I'm trying to figure out the best way to mill smaller logs on my Timber King 1600. If I have any complaint about the mill it's that it has a poor design and set-up for securing logs. There is a single screw style hold down about 2/3 forward and log dogs on the edge of one side of the bed. I'm trying to device someway to secure logs in the middle for at least the first cut! Any and all feedback is appreciated. I prefer not to drill, weld or grind on the bed. However, I would if I can devise a system that will work but not be in the way when I'm milling the larger logs. In any case I'de would think for the money manufacturers would do a much better job in their design!:huh:


----------



## dirtclod (May 7, 2008)

Could you post a picture of the problem- both with a log problem loaded and shots from several different angles of the area in question without a log in the way.

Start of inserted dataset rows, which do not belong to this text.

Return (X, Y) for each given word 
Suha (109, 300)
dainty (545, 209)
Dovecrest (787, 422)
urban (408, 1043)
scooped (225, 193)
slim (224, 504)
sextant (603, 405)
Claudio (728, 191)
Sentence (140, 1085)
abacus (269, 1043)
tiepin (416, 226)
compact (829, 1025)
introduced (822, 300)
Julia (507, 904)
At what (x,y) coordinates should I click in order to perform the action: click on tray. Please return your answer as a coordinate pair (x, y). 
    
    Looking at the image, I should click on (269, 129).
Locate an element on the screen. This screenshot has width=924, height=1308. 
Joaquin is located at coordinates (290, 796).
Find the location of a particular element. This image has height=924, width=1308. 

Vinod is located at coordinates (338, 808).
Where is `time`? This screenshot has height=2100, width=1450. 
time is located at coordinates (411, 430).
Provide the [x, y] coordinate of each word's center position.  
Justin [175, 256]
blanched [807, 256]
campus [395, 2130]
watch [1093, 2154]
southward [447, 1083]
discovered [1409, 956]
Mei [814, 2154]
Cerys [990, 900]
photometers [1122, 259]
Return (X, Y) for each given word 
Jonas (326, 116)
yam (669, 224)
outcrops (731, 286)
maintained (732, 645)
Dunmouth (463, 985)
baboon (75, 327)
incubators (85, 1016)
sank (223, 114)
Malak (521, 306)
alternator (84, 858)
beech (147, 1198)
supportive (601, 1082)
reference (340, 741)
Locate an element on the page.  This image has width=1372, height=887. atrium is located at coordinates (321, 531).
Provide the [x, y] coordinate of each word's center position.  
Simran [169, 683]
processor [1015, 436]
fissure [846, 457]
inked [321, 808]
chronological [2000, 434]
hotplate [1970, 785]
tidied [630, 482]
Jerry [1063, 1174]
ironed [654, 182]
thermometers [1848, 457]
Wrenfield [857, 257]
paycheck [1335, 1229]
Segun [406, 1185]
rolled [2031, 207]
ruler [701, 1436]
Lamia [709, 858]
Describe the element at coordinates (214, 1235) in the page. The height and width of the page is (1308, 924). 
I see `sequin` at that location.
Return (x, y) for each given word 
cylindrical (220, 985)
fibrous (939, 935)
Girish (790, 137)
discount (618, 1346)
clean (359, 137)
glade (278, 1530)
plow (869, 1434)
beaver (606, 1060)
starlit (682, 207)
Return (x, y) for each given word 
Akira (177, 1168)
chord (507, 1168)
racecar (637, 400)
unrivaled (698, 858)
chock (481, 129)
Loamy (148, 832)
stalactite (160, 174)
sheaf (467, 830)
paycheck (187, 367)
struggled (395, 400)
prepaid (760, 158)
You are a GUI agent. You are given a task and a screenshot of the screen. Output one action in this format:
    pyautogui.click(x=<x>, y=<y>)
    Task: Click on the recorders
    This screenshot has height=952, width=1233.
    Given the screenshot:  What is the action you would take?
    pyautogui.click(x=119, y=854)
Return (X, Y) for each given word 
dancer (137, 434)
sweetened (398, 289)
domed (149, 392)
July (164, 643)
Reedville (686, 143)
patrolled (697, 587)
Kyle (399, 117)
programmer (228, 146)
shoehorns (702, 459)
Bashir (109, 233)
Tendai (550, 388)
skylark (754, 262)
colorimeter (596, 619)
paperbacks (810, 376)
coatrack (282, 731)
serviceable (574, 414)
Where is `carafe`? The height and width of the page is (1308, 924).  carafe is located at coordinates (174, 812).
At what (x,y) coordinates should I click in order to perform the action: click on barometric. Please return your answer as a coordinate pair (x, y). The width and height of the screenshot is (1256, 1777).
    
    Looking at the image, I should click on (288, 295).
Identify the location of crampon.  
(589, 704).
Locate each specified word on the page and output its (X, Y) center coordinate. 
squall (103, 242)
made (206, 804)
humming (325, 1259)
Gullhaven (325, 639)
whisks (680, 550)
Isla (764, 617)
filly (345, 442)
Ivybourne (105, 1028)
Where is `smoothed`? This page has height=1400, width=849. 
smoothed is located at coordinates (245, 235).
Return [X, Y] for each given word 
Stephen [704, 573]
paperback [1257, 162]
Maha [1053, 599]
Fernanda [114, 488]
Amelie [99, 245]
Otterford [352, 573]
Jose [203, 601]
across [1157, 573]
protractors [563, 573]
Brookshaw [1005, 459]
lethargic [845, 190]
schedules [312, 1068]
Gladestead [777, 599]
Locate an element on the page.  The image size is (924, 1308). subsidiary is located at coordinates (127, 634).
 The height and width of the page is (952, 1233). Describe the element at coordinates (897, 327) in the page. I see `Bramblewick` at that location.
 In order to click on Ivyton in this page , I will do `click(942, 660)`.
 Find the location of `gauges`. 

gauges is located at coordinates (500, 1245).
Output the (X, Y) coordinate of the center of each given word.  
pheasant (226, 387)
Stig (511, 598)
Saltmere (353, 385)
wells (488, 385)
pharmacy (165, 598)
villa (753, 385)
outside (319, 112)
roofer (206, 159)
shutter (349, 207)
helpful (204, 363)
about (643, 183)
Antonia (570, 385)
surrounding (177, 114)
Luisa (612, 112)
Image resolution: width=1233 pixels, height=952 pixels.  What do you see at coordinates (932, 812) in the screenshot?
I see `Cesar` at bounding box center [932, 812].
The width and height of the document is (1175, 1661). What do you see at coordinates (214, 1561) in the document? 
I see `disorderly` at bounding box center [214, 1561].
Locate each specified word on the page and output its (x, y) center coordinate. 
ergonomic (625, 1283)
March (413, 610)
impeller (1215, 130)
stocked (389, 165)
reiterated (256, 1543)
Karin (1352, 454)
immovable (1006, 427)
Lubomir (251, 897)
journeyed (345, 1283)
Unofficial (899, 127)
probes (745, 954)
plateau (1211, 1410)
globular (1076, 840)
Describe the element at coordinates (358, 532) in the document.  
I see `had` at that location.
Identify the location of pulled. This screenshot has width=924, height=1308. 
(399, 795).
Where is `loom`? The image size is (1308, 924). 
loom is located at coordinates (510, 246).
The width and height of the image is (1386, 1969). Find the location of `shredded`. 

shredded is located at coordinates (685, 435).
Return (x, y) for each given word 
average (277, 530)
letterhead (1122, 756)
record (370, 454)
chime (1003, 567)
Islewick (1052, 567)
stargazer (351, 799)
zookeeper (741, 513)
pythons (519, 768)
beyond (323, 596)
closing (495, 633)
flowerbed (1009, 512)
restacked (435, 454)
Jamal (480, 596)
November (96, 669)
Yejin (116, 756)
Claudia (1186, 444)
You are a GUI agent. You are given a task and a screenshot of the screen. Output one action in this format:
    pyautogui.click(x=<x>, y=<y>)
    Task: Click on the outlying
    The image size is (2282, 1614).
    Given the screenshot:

Short logs may require a jig. But the design of the jig depends a bit on the design of the mill.


----------



## Ken Johnson (Nov 8, 2007)

If they are not too long, maybe you'd be better off milling them on your bandsaw. Just a thought.


----------



## Oscar (Jun 7, 2008)

I've been trying to get a picture or two off my dig camera onto the computer and can't! As soon as I can figure out the problem I'll post them. Thanks for your patience.


----------



## Oscar (Jun 7, 2008)

*pictures*

Here are a couple of pictures showing the bed and the one clamping device (Screw Type) for the entire saw. There are the stops on the far side of the bed that only work with a flat surface. I'd like and do think having some clamping device in the middle of the bed which is mobile enough to locate it/them in such a fashion, logs are held securely. Even if it was only for the first side of the cant to be. After I get one flat side I can use the stops on the bed and can use some type of wedging to hold the log from lateral movement. Any and all help is appreciated!


----------



## dirtclod (May 7, 2008)

I can see why you're having problems with your mill posts. But I can't tell from the angle what the range of motion your dogs can achieve. I also can't make out enough detail about their construction. Can you try a shot of them from 90 degrees to the bed?

The layout of your mill, while similar, is different from the one I operate. But I'm assuming you're bunks are 4' apart and the shorts are at least 4' long. Your mill has the same mill stops on the bunks as the one I operate. I will lay something like a 4x4 across two bunks and place the short against it. (The 4x4 takes the place of the mill posts.) Then dog the short in the middle. With only one dog everything has to be nearly perfect. I test for stability and shim/wedge/reposition until I'm satisified.

On fatter logs I will sometimes use firewood splits as wedges placed against the bunk stops in lieu of the 4x4. This allows the log to move closer to the stops so the blade guides align better. 

Anything shorter than 4' requires a different approach.


----------



## Rodney Sinclair (Aug 17, 2008)

I have the 1220 and it has three shafts that holds a stop and a dog on each shaft. I think if it was me, I'd call TimberKing. I don't think you have all your equipment. Hope this helps.

Rodney


----------